The task: Can you copy the lines below word for word, beginning at the line that has "Given: Click the yellow minimize button" and stopping after the line that has "Action: [x=202, y=173]", with the pictures left out?

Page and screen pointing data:
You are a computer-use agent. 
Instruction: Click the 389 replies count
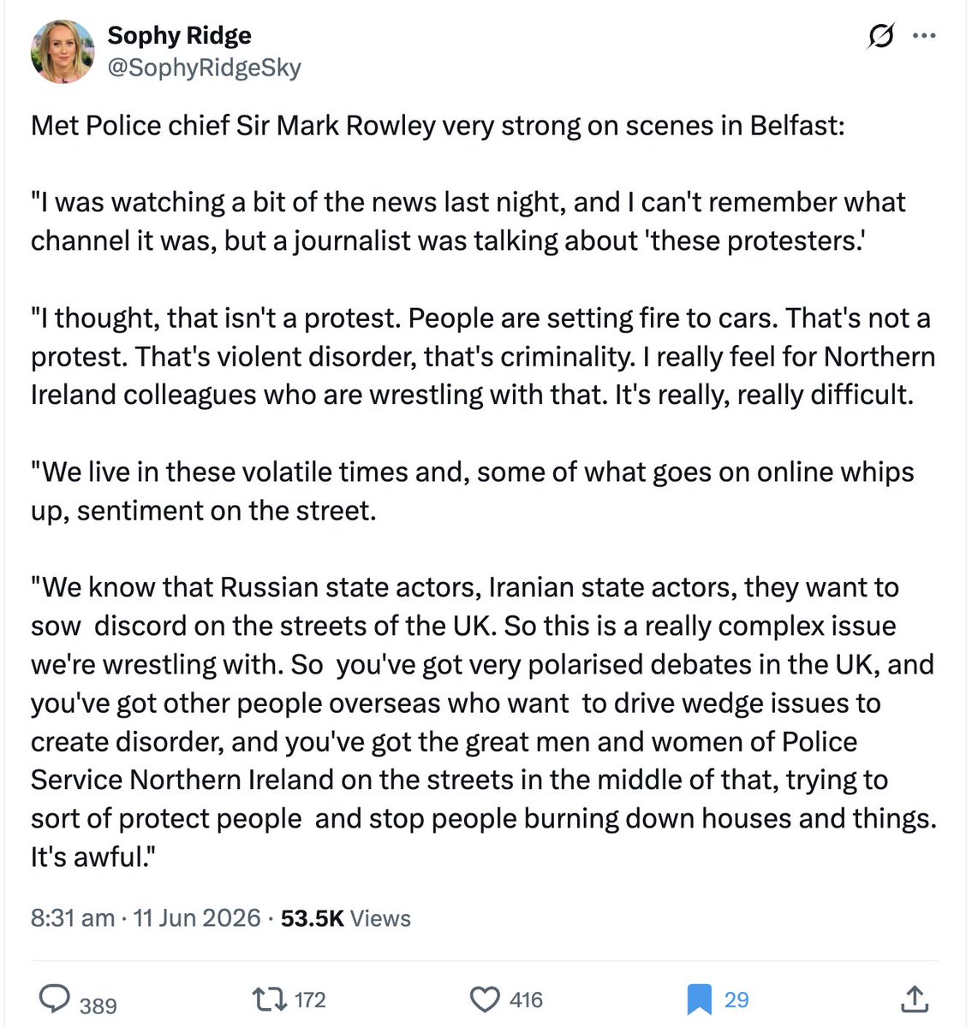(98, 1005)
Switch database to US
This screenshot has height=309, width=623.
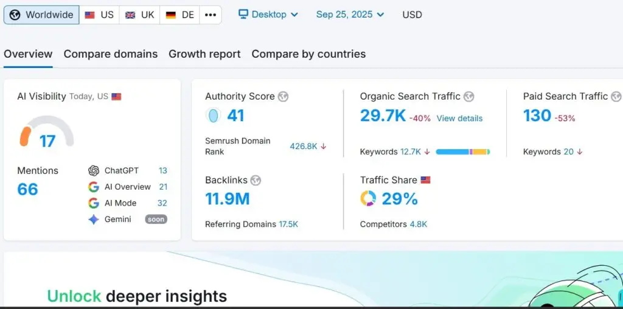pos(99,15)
---
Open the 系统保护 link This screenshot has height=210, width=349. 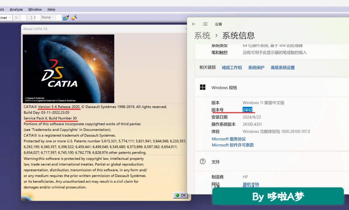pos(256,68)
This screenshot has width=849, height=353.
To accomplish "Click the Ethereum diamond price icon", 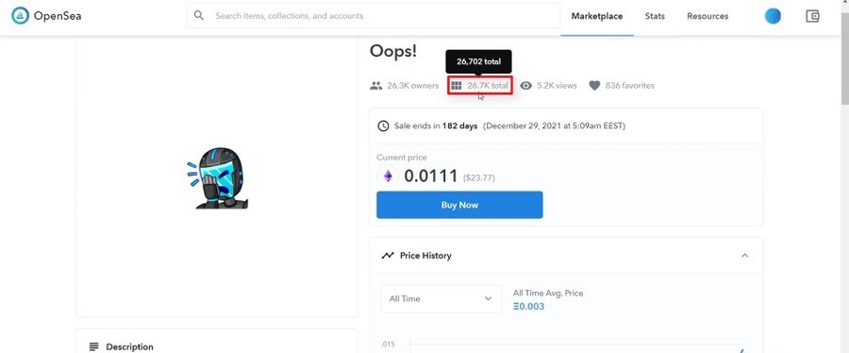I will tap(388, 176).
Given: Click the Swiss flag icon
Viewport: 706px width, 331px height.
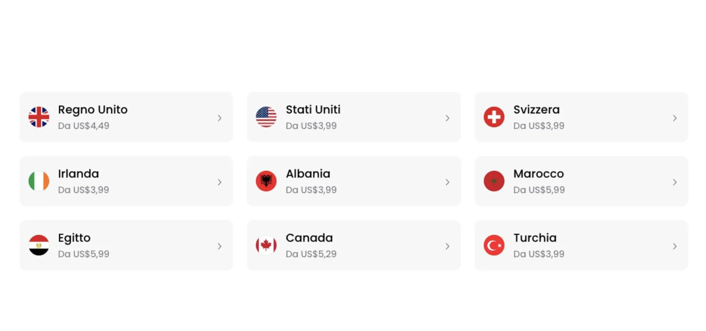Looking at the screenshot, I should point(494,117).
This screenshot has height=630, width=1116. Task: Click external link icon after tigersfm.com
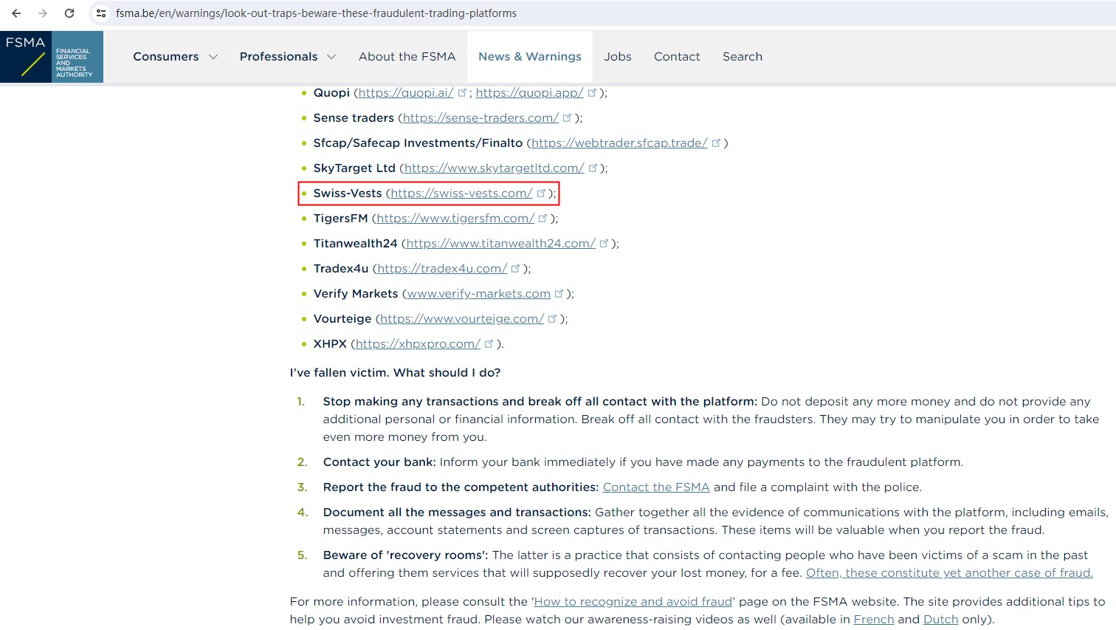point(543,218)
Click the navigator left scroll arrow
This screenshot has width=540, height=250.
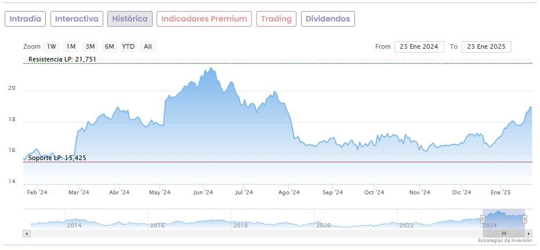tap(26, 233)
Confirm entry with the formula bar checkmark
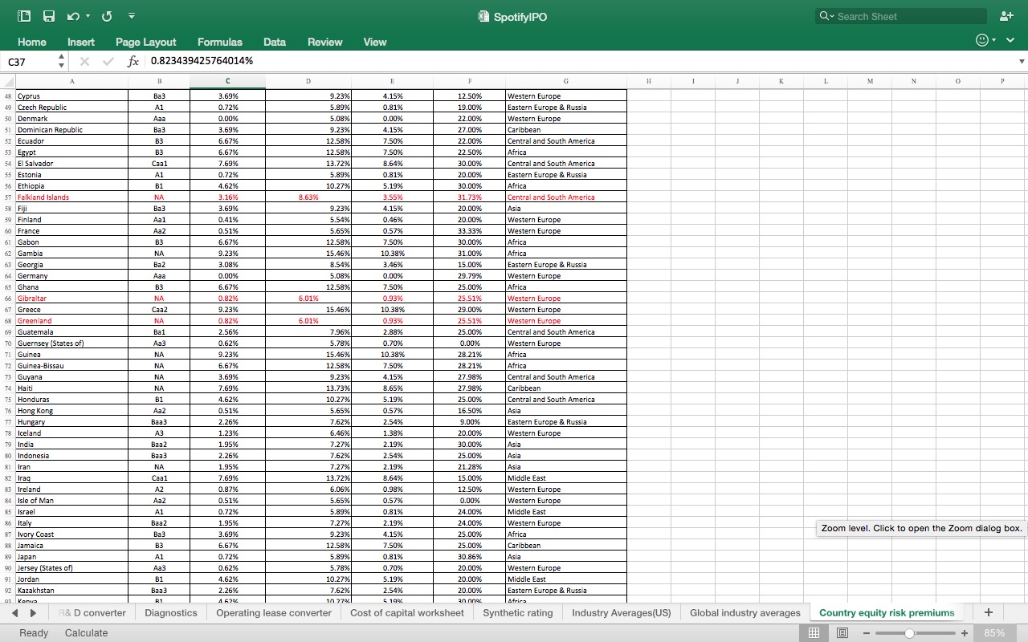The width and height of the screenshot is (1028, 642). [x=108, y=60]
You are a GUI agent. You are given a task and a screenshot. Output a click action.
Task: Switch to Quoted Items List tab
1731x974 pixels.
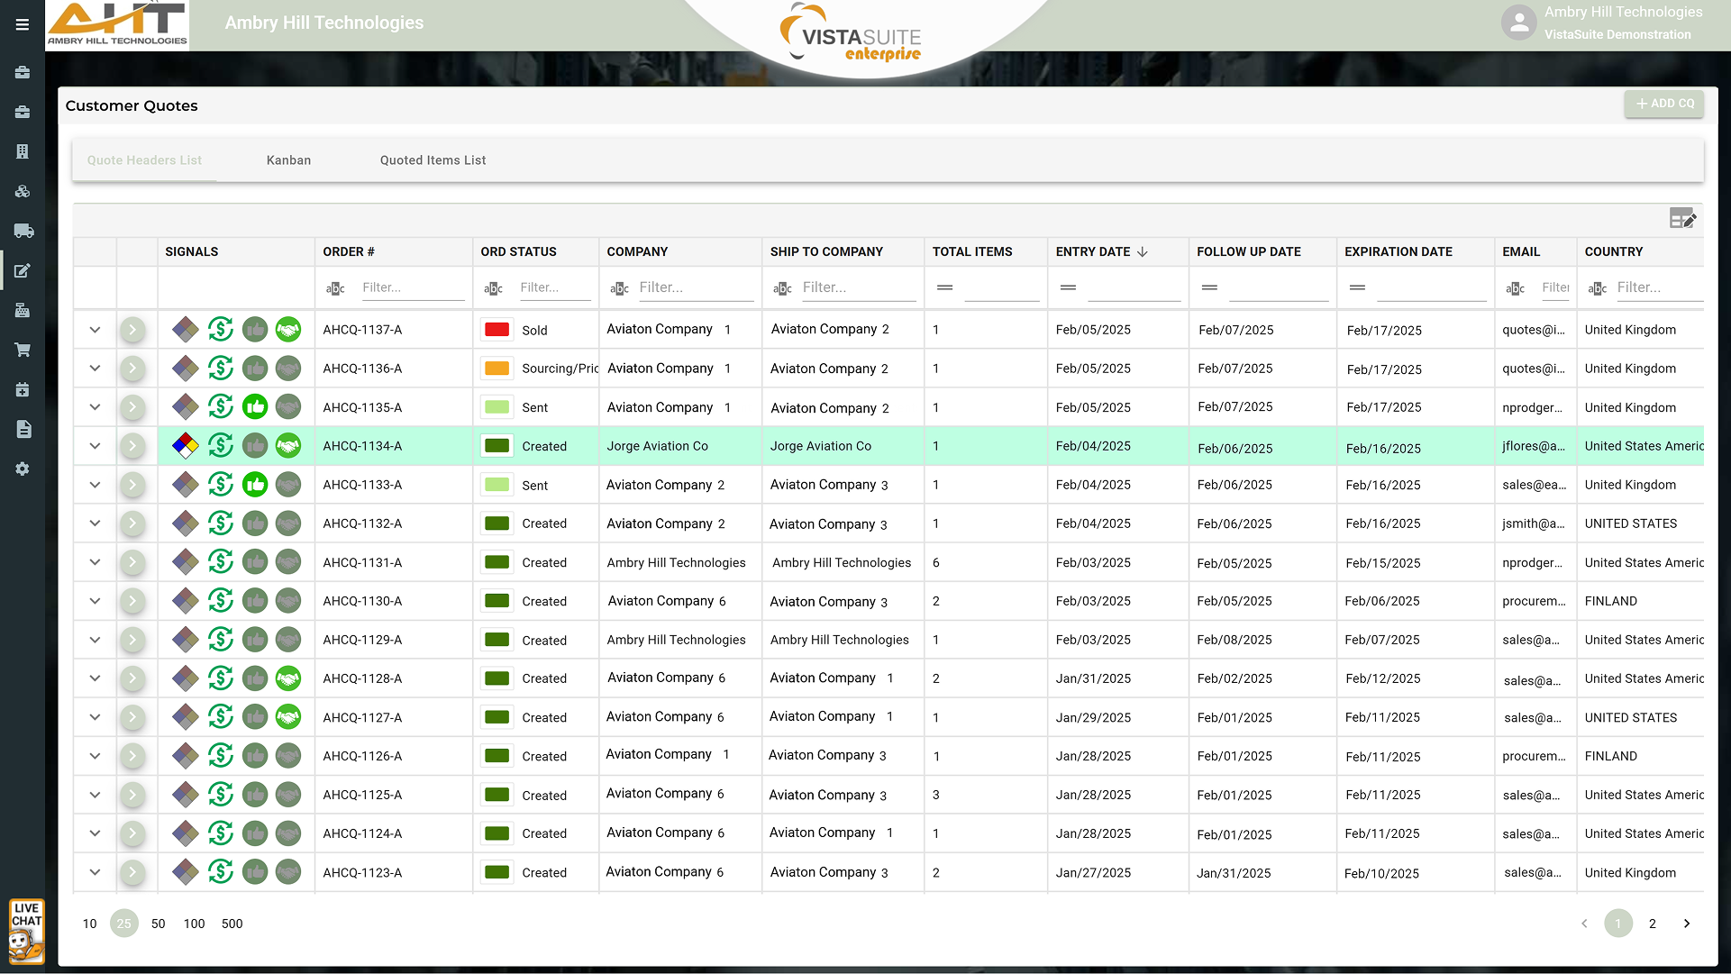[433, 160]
* * *
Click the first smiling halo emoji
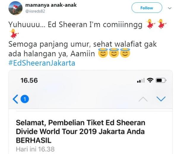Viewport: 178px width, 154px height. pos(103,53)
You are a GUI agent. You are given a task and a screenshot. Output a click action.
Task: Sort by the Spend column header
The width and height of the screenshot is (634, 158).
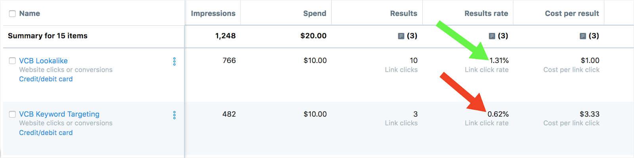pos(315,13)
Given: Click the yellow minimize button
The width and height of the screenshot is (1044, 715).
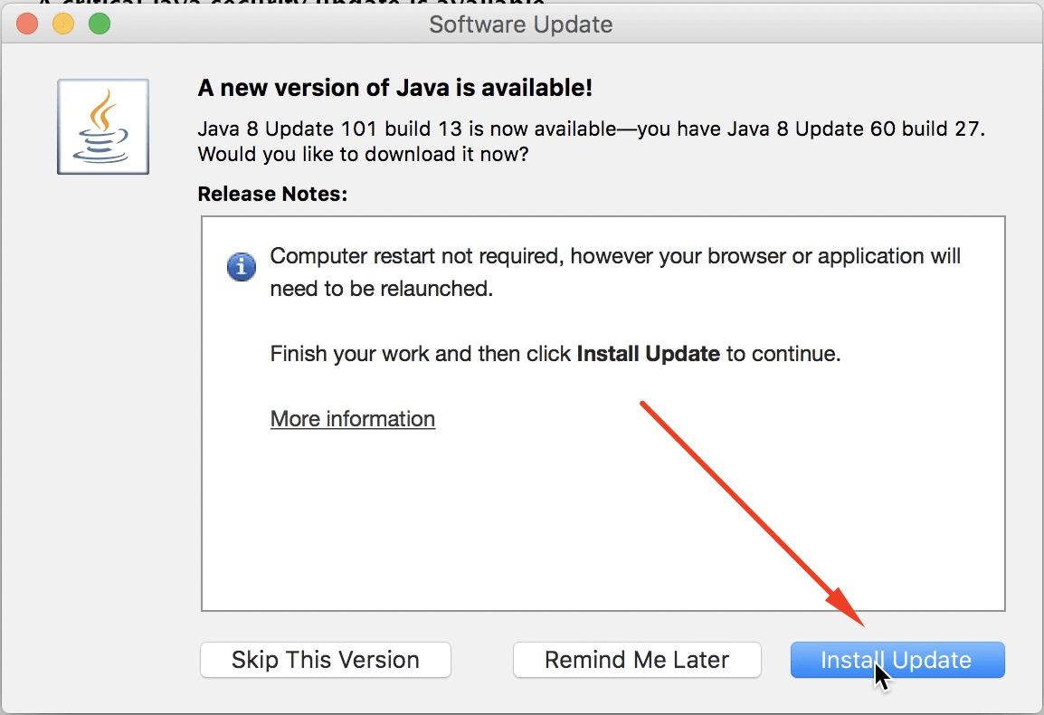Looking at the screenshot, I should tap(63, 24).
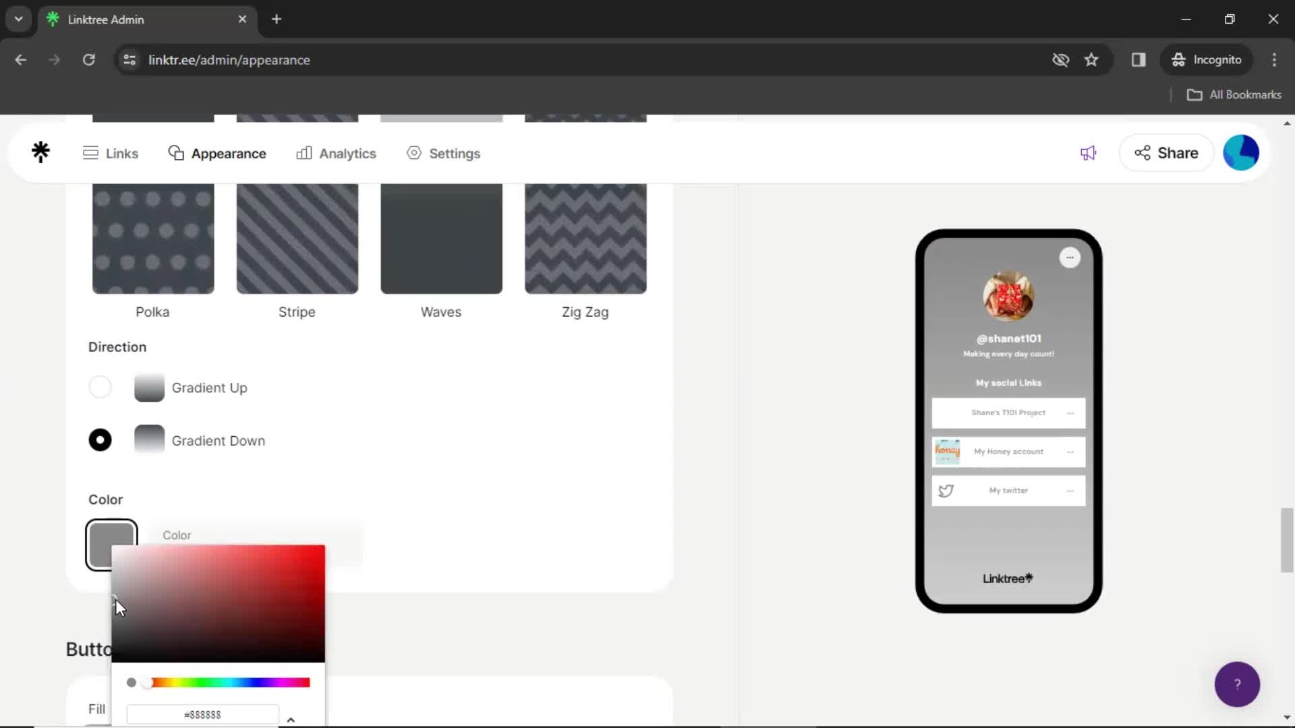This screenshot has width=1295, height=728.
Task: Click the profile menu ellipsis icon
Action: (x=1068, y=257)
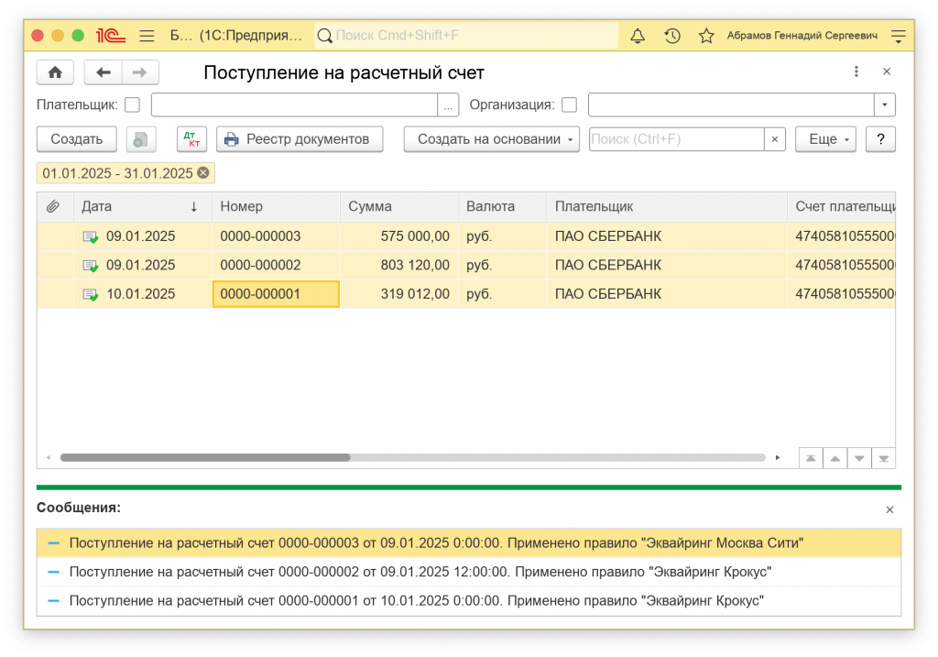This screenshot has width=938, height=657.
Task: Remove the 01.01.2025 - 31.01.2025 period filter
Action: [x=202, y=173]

Final result:
Given: Click the yellow minimize button
The width and height of the screenshot is (1044, 715).
Looking at the screenshot, I should tap(63, 24).
This screenshot has width=1295, height=728.
Task: Click the profile menu ellipsis icon
Action: (x=1068, y=257)
This screenshot has width=938, height=657.
Task: Remove the 01.01.2025 - 31.01.2025 period filter
Action: [x=202, y=173]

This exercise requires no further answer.